Technology – 3D-ST TECHNOLOGY

About the Technology

We introduce a new 3D SOLAR TRACKING (3D-ST) technology and demonstrate why this system is a true breakthrough in the global energy sector.

The Problem 3D-ST Solves

The challenge this project addresses is the GLOBAL CLIMATE CHANGE CRISIS — one of the greatest threats of our time, directly endangering human lives.

It is well known that the solution lies in adopting clean energy, particularly solar energy, which is virtually limitless. Yet, despite 60 years of development, solar power accounts for only 3.7% of global electricity production. The reason is simple — cost.

The fight to reduce this cost is, in reality, a fight to create a greener world — and it is the core mission of our project.

This cost is driven by the need for extremely high precision in solar tracking. Such precision is essential because solar cells operate in chains — if even a single cell receives insufficient light, the entire chain it belongs to fails. Naturally, maintaining such precise control over a massive mechanical structure requires a complex and expensive mechanism.

To assess the impact of precise solar tracking on cost, we conducted a simple theoretical experiment:

Imagine the sun remains stationary, eliminating the need for tracking altogether.
We then calculated the cost of such a CPV system.

The result was astonishing — the cost of a concentrator without tracking was several times lower than its conventional cost.

Our Solution

Understanding the core of the problem, we approached it from a different angle. Ultimately, the goal of solar tracking is not precise orientation toward the sun, but the need to perfectly align the focus of sunlight with the solar cells.

Today, this is achieved by moving heavy structures, but the same effect can be obtained by manipulating the second key player—the solar cell block, which is 1,000 times lighter. (For comparison: the “ZENIT-SOLAR” mirror, with a 22 m² surface area, weighs 1,500 kg, whereas our 3D-ST system, with an 11 m² mirror, weighs only 120 kg, making it nearly 7 times lighter per square meter.)

Operating Principle

To achieve this, we developed the 3D-ST system, which functions in a two-stage process:

01 ROUGH TRACKING

The sun’s path is divided into segments.
Two actuators periodically reposition the mirror from one segment to another.

02 PRECISE TRACKING

The system fine-tunes the focus alignment with the solar cells in each segment.
This is done by directly moving the solar cell block, ensuring maximum energy capture.

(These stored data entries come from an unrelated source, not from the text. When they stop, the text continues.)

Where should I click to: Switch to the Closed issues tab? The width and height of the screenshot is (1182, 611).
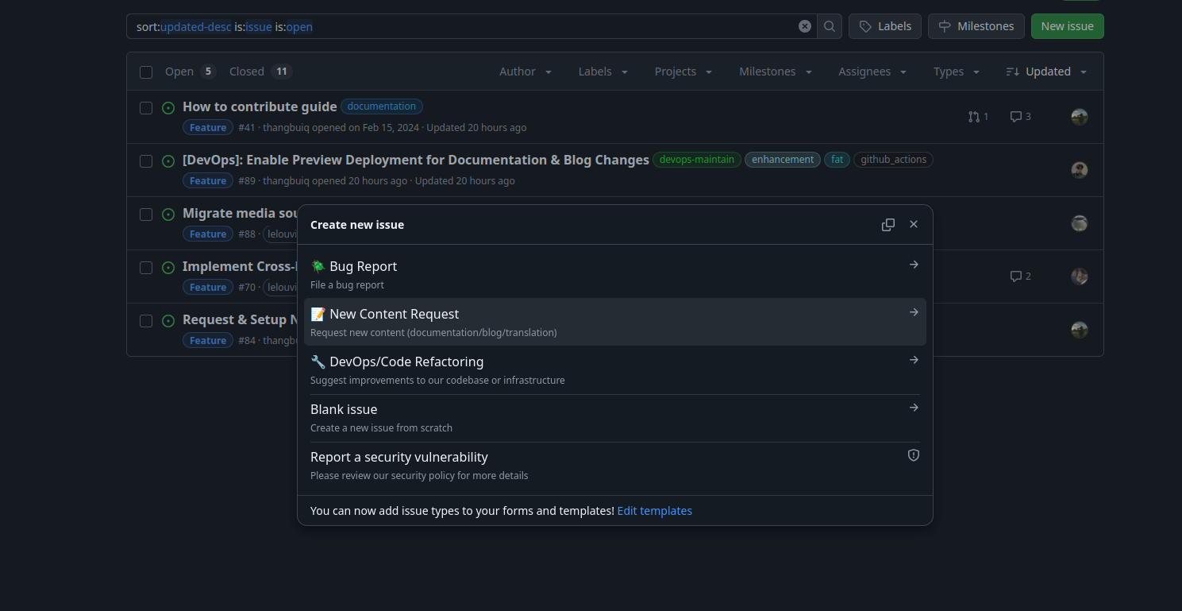coord(246,71)
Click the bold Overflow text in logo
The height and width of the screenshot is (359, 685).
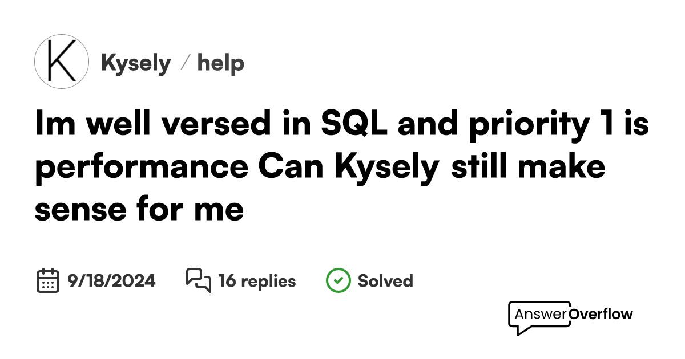pos(602,314)
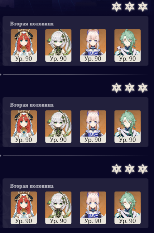Choose green-haired Baizhu in the bottom team panel
Screen dimensions: 154x233
128,208
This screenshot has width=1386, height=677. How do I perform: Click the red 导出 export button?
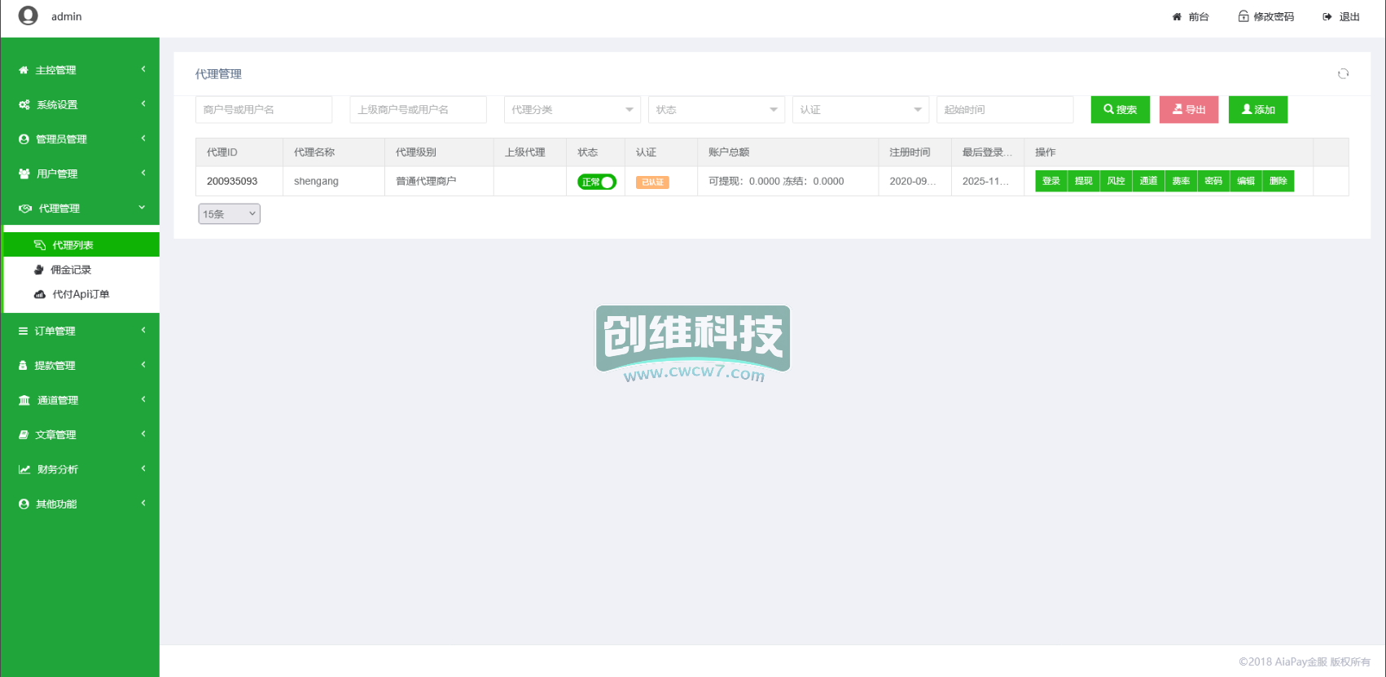1188,110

We implemented this approach and achieved an astonishing result—a radical simplification of the system, which led to a significant cost reduction.

By shifting precise control to a small, lightweight element, we replicated the impact of our theoretical experiment:

dramatic structural simplification
drastic cost reduction
the lowest market cost of $0.72/Watt, equivalent to just 3.8 cents/kWh

Final Outcome

The world’s lowest energy production cost:

2.3 cents/kWh at an average global DNI of 900 W/m²
0.94 cents/kWh in high-sunlight regions like Israel (DNI 2000–2500 W/m²)

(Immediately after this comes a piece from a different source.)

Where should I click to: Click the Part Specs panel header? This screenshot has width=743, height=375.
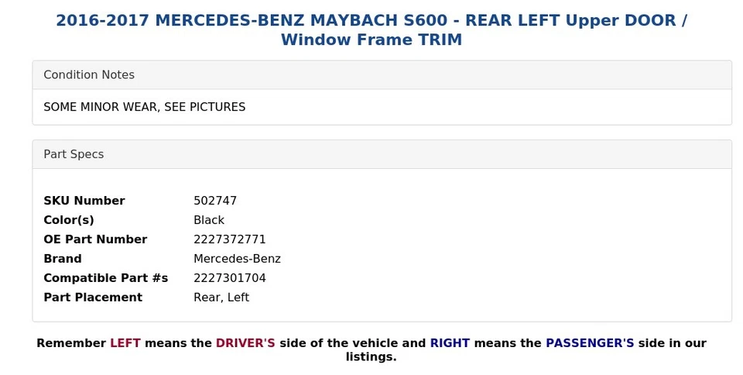382,154

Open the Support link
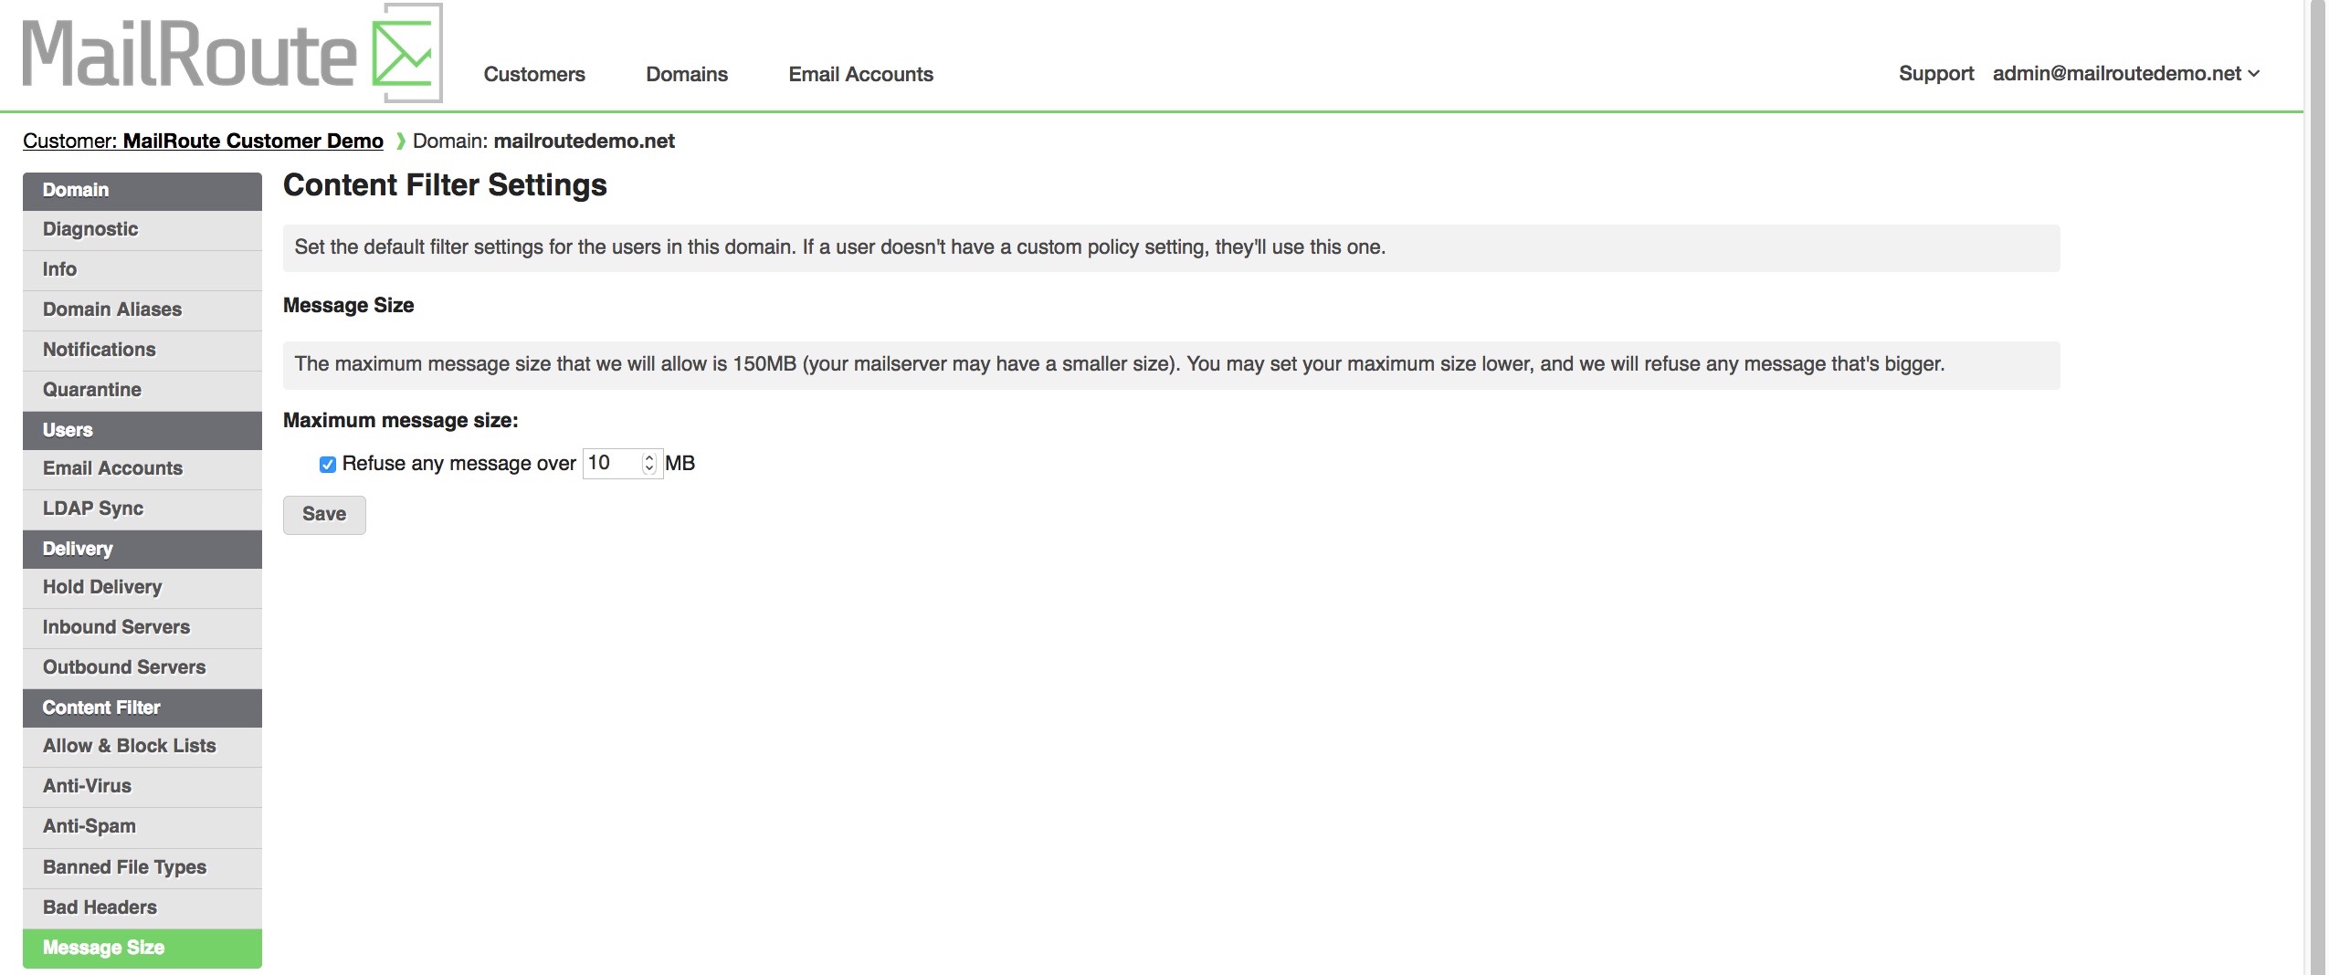[1935, 73]

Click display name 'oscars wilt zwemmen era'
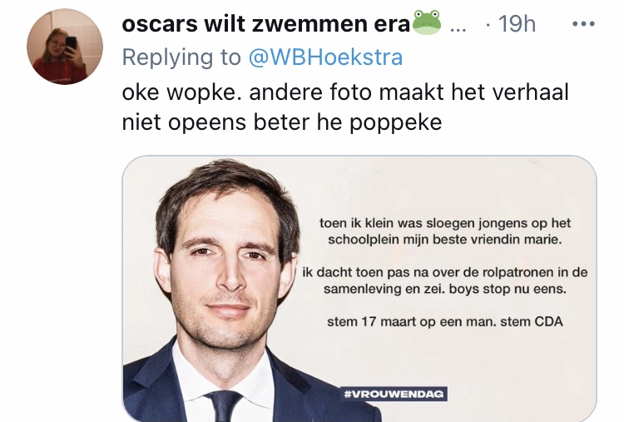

To put this into perspective, let’s revisit the U.S. Department of Energy’s White Paper, which states:
“The emergence of a competitive renewable energy technology at 6 cents/kWh will revolutionize electricity production and consumption…”

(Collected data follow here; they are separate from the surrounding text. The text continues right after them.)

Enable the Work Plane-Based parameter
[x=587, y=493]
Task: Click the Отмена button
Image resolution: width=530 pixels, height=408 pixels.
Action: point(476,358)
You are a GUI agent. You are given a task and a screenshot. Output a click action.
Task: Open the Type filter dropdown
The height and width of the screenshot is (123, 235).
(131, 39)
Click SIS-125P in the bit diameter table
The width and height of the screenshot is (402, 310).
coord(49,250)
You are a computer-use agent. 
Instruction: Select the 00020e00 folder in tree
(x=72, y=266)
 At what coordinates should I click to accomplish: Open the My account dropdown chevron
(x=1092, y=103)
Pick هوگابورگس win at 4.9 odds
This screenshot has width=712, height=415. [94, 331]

Our system outperforms these “revolutionary” costs multiple times over.

Advantages

This technology is based on a CPV (Concentrated Photovoltaic) solar concentrator, which offers two key advantages:

Low Conversion Cost

Using a minimal number of solar cells significantly reduces conversion costs.

High Efficiency

Twice the energy output per unit area compared to traditional solar panels.